[[ DATA SUPPLIED open ]]

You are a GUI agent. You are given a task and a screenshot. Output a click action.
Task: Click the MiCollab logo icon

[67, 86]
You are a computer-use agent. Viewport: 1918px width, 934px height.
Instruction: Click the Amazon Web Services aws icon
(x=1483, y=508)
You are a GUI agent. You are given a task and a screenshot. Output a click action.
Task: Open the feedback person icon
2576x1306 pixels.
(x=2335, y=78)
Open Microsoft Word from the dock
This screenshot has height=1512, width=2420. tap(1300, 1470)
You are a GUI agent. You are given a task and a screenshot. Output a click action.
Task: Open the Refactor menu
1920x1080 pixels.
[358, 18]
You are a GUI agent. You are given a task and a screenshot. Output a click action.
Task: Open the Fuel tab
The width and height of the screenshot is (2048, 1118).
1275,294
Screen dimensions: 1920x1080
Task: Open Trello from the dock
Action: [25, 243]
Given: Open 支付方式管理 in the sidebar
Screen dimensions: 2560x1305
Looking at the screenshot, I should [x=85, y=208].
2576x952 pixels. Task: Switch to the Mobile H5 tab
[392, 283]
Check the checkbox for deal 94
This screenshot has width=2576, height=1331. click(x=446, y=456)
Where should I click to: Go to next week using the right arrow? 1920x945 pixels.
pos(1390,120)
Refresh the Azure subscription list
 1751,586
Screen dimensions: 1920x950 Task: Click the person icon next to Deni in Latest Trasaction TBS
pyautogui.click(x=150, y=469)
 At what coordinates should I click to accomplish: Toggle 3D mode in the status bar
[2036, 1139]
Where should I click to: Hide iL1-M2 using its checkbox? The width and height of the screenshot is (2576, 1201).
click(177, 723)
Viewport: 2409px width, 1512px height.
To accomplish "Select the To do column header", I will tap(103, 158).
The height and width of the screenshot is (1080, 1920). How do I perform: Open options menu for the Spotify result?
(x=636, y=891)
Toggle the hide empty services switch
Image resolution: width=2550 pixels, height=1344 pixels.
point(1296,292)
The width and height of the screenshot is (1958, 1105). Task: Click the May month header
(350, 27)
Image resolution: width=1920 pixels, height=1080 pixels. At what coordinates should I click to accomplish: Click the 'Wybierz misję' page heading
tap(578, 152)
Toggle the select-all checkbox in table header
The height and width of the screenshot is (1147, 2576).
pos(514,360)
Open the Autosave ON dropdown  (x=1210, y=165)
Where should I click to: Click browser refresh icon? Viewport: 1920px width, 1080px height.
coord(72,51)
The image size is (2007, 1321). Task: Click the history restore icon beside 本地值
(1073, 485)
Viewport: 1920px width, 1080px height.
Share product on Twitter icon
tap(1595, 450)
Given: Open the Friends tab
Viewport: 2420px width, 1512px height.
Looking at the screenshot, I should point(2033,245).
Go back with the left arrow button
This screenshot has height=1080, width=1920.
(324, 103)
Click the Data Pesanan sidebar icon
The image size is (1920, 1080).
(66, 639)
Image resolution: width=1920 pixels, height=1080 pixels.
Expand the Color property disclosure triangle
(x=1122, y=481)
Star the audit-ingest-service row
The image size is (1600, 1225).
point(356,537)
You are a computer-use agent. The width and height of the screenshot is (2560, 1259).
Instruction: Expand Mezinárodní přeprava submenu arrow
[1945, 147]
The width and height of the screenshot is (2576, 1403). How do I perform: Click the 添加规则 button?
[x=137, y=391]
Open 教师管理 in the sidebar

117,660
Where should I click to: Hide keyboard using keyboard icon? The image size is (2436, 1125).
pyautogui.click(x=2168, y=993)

[[ DATA SUPPLIED closed ]]

WHAT YOU ARE ASKED TO DO. Write every record out again, unaltered.

YOUR RESPONSE.
You are a GUI agent. You are given a task and a screenshot. Output a click action.
Task: Click the MiCollab logo icon

[67, 86]
You are a computer-use agent. Viewport: 1918px width, 934px height.
Instruction: Click the Amazon Web Services aws icon
(x=1483, y=508)
You are a GUI agent. You are given a task and a screenshot. Output a click action.
Task: Open the feedback person icon
2576x1306 pixels.
(x=2335, y=78)
Open Microsoft Word from the dock
This screenshot has height=1512, width=2420. tap(1300, 1470)
You are a GUI agent. You are given a task and a screenshot. Output a click action.
Task: Open the Refactor menu
1920x1080 pixels.
[358, 18]
You are a GUI agent. You are given a task and a screenshot. Output a click action.
Task: Open the Fuel tab
The width and height of the screenshot is (2048, 1118).
1275,294
Screen dimensions: 1920x1080
Task: Open Trello from the dock
Action: [25, 243]
Given: Open 支付方式管理 in the sidebar
Screen dimensions: 2560x1305
Looking at the screenshot, I should [x=85, y=208].
2576x952 pixels. Task: Switch to the Mobile H5 tab
[392, 283]
Check the checkbox for deal 94
This screenshot has width=2576, height=1331. click(x=446, y=456)
Where should I click to: Go to next week using the right arrow? 1920x945 pixels.
pos(1390,120)
Refresh the Azure subscription list
 1751,586
Screen dimensions: 1920x950 Task: Click the person icon next to Deni in Latest Trasaction TBS
pyautogui.click(x=150, y=469)
 At what coordinates should I click to accomplish: Toggle 3D mode in the status bar
[2036, 1139]
Where should I click to: Hide iL1-M2 using its checkbox? The width and height of the screenshot is (2576, 1201).
click(177, 723)
Viewport: 2409px width, 1512px height.
To accomplish "Select the To do column header", I will tap(103, 158).
The height and width of the screenshot is (1080, 1920). How do I perform: Open options menu for the Spotify result?
(x=636, y=891)
Toggle the hide empty services switch
Image resolution: width=2550 pixels, height=1344 pixels.
point(1296,292)
The width and height of the screenshot is (1958, 1105). Task: Click the May month header
(350, 27)
Image resolution: width=1920 pixels, height=1080 pixels. At what coordinates should I click to accomplish: Click the 'Wybierz misję' page heading
tap(578, 152)
Toggle the select-all checkbox in table header
The height and width of the screenshot is (1147, 2576).
pos(514,360)
Open the Autosave ON dropdown  (x=1210, y=165)
Where should I click to: Click browser refresh icon? Viewport: 1920px width, 1080px height.
coord(72,51)
The image size is (2007, 1321). Task: Click the history restore icon beside 本地值
(1073, 485)
Viewport: 1920px width, 1080px height.
Share product on Twitter icon
tap(1595, 450)
Given: Open the Friends tab
Viewport: 2420px width, 1512px height.
Looking at the screenshot, I should point(2033,245).
Go back with the left arrow button
This screenshot has height=1080, width=1920.
(324, 103)
Click the Data Pesanan sidebar icon
The image size is (1920, 1080).
(66, 639)
Image resolution: width=1920 pixels, height=1080 pixels.
Expand the Color property disclosure triangle
(x=1122, y=481)
Star the audit-ingest-service row
The image size is (1600, 1225).
point(356,537)
You are a computer-use agent. The width and height of the screenshot is (2560, 1259).
Instruction: Expand Mezinárodní přeprava submenu arrow
[1945, 147]
The width and height of the screenshot is (2576, 1403). How do I perform: Click the 添加规则 button?
[x=137, y=391]
Open 教师管理 in the sidebar

117,660
Where should I click to: Hide keyboard using keyboard icon? The image size is (2436, 1125).
pyautogui.click(x=2168, y=993)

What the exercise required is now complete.